VORLIEGENDER TEXT
::::::
Das Gähnen ist ein weiteres Signal, das aus mehreren Gründen vorkommt, aber es ist auch ein verbreitetes Signal für Stress – und eines, das man leicht bemerkt. Haben Sie schon einmal gesehen, wie ein kleines Mädchen einen Hund umarmt? Das Kind strahlt über das ganze Gesicht, während seine Arme den haarigen Freund umschließen. Der Hund selbst mag nun, wie so viele, das Umarmtwerden nicht wirklich genießen. Daher gähnt er und zeigt gleichzeitig ein weiteres Signal für Stress, indem er sich abwendet. Das Abwenden kann nur den Kopf oder auch den gesamten Körper umfassen. Betrachten wir es einmal so: Wenn etwas, das Sie beunruhigt, genau vor Ihnen wäre – würden Sie dem direkt ins Auge sehen wollen oder würden Sie sich abwenden? Das Gleiche gilt dafür, ob das beängstigende Ding Sie anschaut oder von Ihnen abgewandt ist. Falls ein riesiger Grizzly auf Ihrer Veranda erschiene – wäre es Ihnen lieber, er würde Sie direkt anschauen, oder er hätte sich zur Seite gewendet? Wenn zwei Hunde sich aus ihrer Interaktion ab – und einer möglichen Konfrontation zuwenden, beobachten Sie womöglich, wie ein Hund einlenkt, indem er seinen Kopf abwendet und ein weiteres Beschwichtigungssignal zeigt, indem er den Blick abwendet.
Dieser Blick bedeutet nicht „Freut mich, dich zu sehen!“
Kratzen und Schnüffeln sind zwei weitere verbreitete Beschwichtigungssignale. In dem Moment, wo es im Spiel zwischen Hunden rau zuzugehen beginnt, könnte einer von beiden den Eindruck erwecken, als habe er plötzlich etwas Faszinierendes auf dem Boden entdeckt: „Wow! Was ist das? Auszeit!“ In Wirklichkeit nutzt er die vorgetäuschte Schnüffeluntersuchung als Möglichkeit, eine Pause in der Aktion zu schaffen, um den anderen Hund zu beruhigen. Genauso könnte es einen Hund plötzliches irgendwo jucken, wo vorher nichts gewesen war. Bei meinen beiden früheren Hunden, Soko und Mojo, war dieses Schauspiel zwischen den beiden oft vorhersehbar. Wenn das Spiel sich zu einem Punkt hochgeschaukelt hatte, an dem die Grobheit für Soko besorgniserregend wurde, konnte ich tatsächlich im Geist herunterzählen „3-2-1 …“ bis sie ein plötzliches Jucken verspürte – und indem sie sich am Hinterteil kratzte, wandte sie sich wirkungsvoll von Mojo ab und verlangte eine Auszeit, während derer sich beide Hunde beruhigten.
::::::
AUFLISTUNG
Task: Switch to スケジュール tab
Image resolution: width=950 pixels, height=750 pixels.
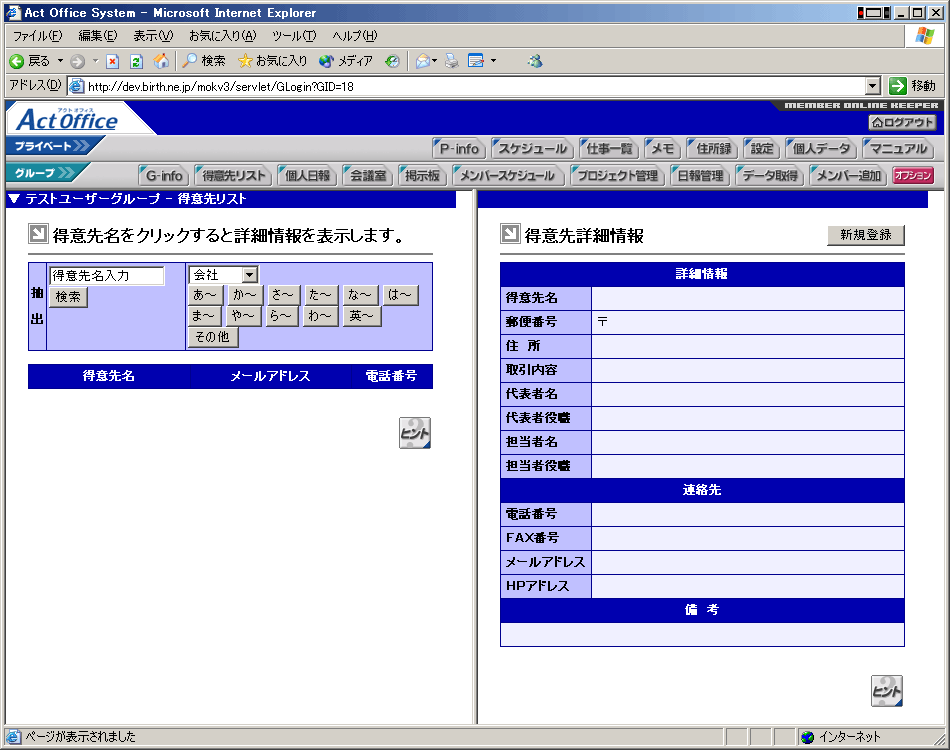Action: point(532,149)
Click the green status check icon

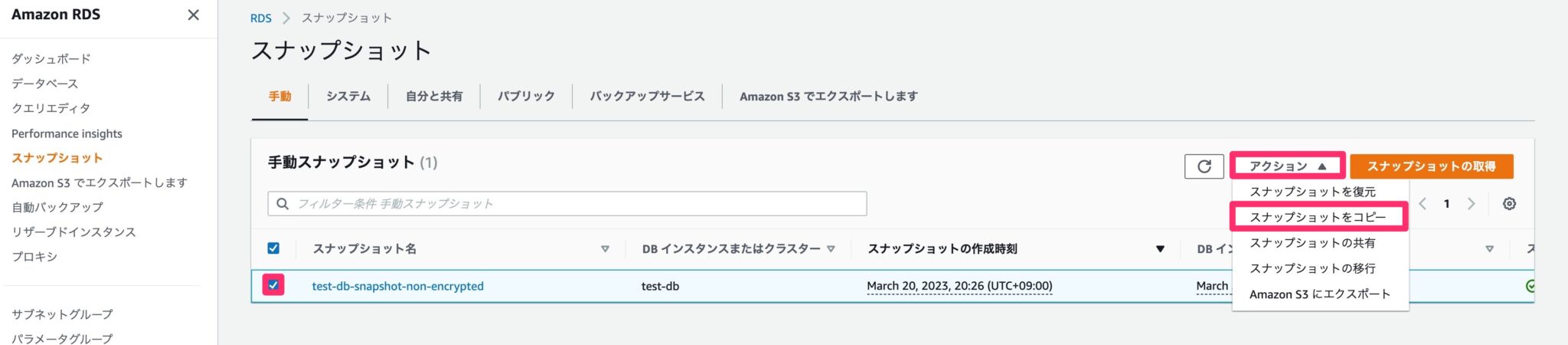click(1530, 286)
::::::
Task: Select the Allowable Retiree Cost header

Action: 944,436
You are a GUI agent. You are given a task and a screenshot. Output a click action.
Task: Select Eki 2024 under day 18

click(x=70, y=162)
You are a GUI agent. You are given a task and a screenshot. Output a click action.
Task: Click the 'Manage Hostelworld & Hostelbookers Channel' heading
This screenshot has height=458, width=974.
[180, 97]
::::::
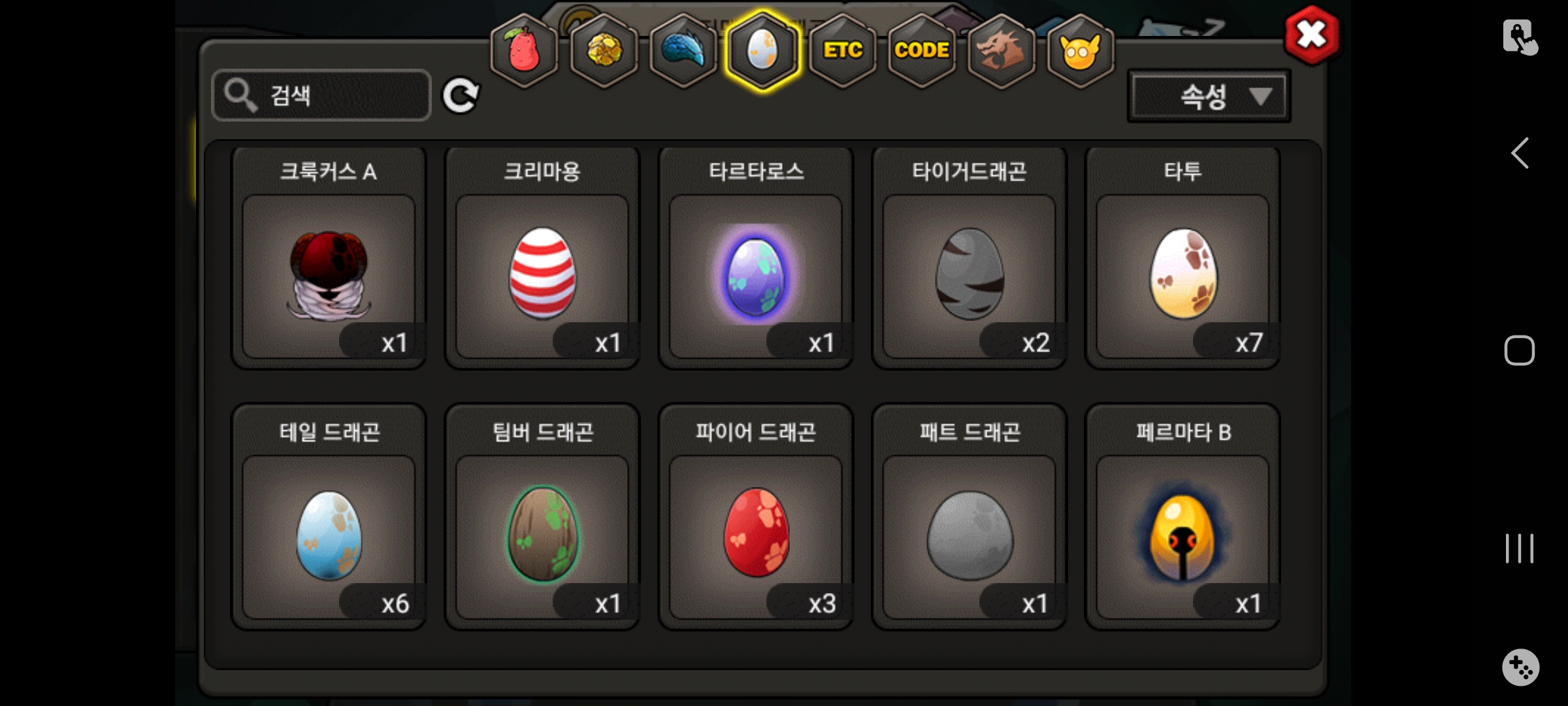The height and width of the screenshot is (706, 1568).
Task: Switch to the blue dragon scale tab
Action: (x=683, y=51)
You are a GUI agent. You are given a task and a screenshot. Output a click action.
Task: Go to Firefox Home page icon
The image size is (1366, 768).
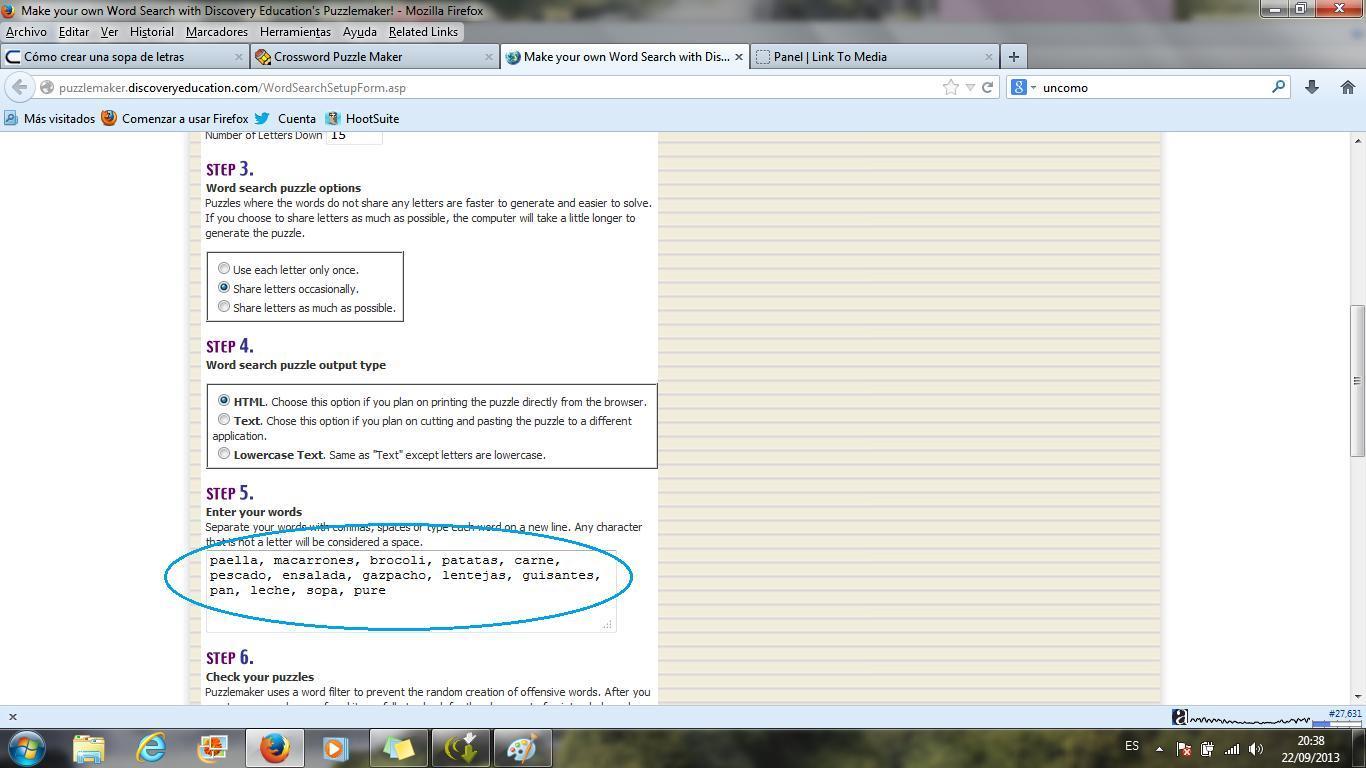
::::::
AUFGABE 1
Stimmen die folgenden Aussagen mit dem Text über Beschwichtigungssignale bei Hunden überein? Antworten Sie jeweils mit Ja oder Nein und zitieren Sie die entscheidenden Worte des Textes. (a) Viele Hunde genießen das Umarmtwerden nicht wirklich. (b) Das Abwenden umfasst immer den gesamten Körper. (c) Soko kratzte sich am Kopf.
AUFGABE 2
Welche Namen tragen die beiden früheren Hunde, von denen der Text über Beschwichtigungssignale bei Hunden berichtet?
AUFGABE 3
Führen Sie bitte den Text über Beschwichtigungssignale bei Hunden im Anschluss an seinen letzten Satz fort.

LÖSUNG 1
(a) Ja: „Der Hund selbst mag nun, wie so viele, das Umarmtwerden nicht wirklich genießen.“
(b) Nein: „Das Abwenden kann nur den Kopf oder auch den gesamten Körper umfassen.“
(c) Nein: „indem sie sich am Hinterteil kratzte“

LÖSUNG 2
Soko und Mojo.

LÖSUNG 3
Dies ist einer der wichtigsten Bestandteile der Hundekörpersprache, von dem Sie je hören werden, und einer, den viele Hundebesitzer übersehen. Ich kann Ihnen gar nicht sagen, wie oft ich in Häuser zu Situationen gerufen wurden, in der die Besitzer glaubten, ein Hund würde immer zu streiten beginnen, während in Wahrheit der andere Hund ihn heftig angestarrt und der mutmaßliche Angreifer darauf lediglich reagiert hatte. Ich bin in New York aufgewachsen, oft mit der Subway gefahren und kann Ihnen mit Sicherheit sagen, dass sowohl in der New Yorker Subway als auch zwischen Hunden nichts über ein fixes Anstarren geht.
Ein angespannter Moment. Beachten Sie das Einfrieren, Anstarren und die nach vorne gerichteten Ohren beim rechten Hund, wohingegen beim Hund links die Ohren zurückgelegt sind und er nicht so heftig starrt wie der andere. Gespannte Leinen, wie sie hier zu sehen sind, sollten beim Aufeinandertreffen von Hunden vermieden werden, denn sie können weitere Spannung erzeugen.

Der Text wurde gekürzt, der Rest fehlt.